The Rise and Fall of the World’s First Elevator

elevator-wisdom

By Phil A. Buster, PhD in Contemporary History

It was a dark and stormy mid-morning. The winds were tussling up something fierce and the waves off shore towered way above me just like my wife after her growth spirt. Overhead, dark with the swarm of clouds, the sky was the color of 2% milk. This 2% was not your normal milk however. Oh, no. It was chocolate. But not like the kind of CM you have to mix yourself, this sky was 100% store bought.

And on this old Cuban day (yeah this happened in Cuba. Bet you didn’t see that coming you ethnocentrists. If you are in Cuba and reading this, this doesn’t really apply) tragedy was about to strike a Cuban dissident named Infidel Castro. This man’s dreams were about to come crashing down, as was he. He was blown off a building and fell to his death, spurring the need for a safer alternative method to stairs. He had been ascending Cuba’s tallest, and technically only staircase (this is set in the middle ages, bet all you time era centrists didn’t see that coming). Of course by middle ages I’m referring to the age of 40 something architect and suspected mafioso hit man Cameron Bunkerspool. He was and still is, legend has it, dead before the elevator was finished.

Cameron was a man of many talents, passions, and alibis. Among his passions, cheese took up most of his time (it was also used as an alibi four times). He graduated in the top 2% of his class at Dairy College (and you thought that dairy mood setting metaphor was just me talking out of my asdfg). His avant-garde approach to cheddar cheese brought him as many fans as it did enemies. His revolutionary ideas regarding brie caused a young Infidel Castro to take up arms against him (by this of course I mean he raised both hands during a civil discussion to participate. Ok…this one was a bit of a stretch¹).

Yet like expired chocolate milk, things would soon turn sour for him, when a cuBan was announced on all dairy products. Some suggest the reckless culinary cutting edge had done too much, too quickly with too many cheeses (to Bunkerspool’s credit, he left the prov alone). I’ve even heard rumors of famous chef Glen Grass sautéing an Intel i7 computer processor in a light balsamic reduction; this is particularly baffling given how expensive these are and the fact that they did not exist while this man was alive. But back to the elevator. What inspired Bunkerspool to begin construction on this elevator is unknown, oh wait no it’s not. In his diairy, a single cryptic sentence gave light to his own motive: “they told me to do it.” This raises a lot of questions, namely who is they, and why did he write so vaguely in his own diary? Did he think someone would find it? That’s not a good attitude to have with your diary.

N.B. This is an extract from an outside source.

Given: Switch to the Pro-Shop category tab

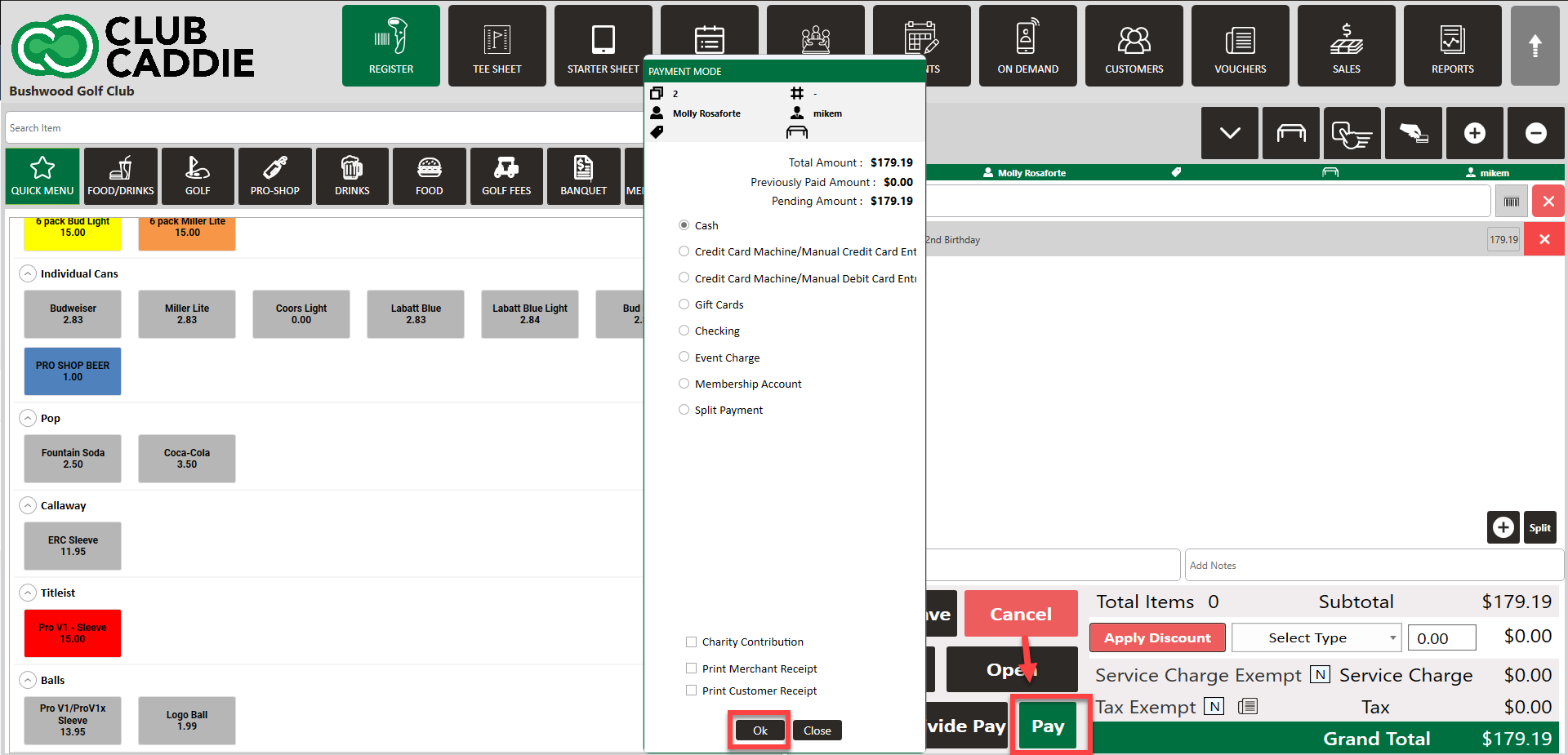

Evidence suggests the mafia commissioned this cube shaped climbing apparatus. Head mobster Flannery O’Connor (yes, that Flannery O’Connor), worked haste (she went quickly but not that quickly) on the blueprints with Bunkerspool. She funneled in money from her funnel business, as well as from her novel sales (autobiography O’Connor O’er Yonder was a big hit). The design could raise and lower groups of people at the press of a button or several of them for those goofballs here reading (sorry, won’t happen again guys!).  I can be a bit of a rascal when I’m not on the job. So then Bunkerspool was called in to test the world’s first elevator. He had no trouble in getting it up. The problem was it stayed like that for hours. He sought help but it eventually exploded, which ultimately isn’t surprising given they worked on it for a day.

With the spoolster, as they called him (it was rare but they still have called him this on occasion),  out of the picture so was the first elevator. And so ends this story. I hope you learned something about not just Cuban history but world history as well. Thanks for having me.

¹And by stretch I mean he really got his arms up in the air, maybe he even grazed ceiling. I mean, probably not, but maybe. Castro was stretching them like there was no tomorrow, which was a good thing given he died later that day.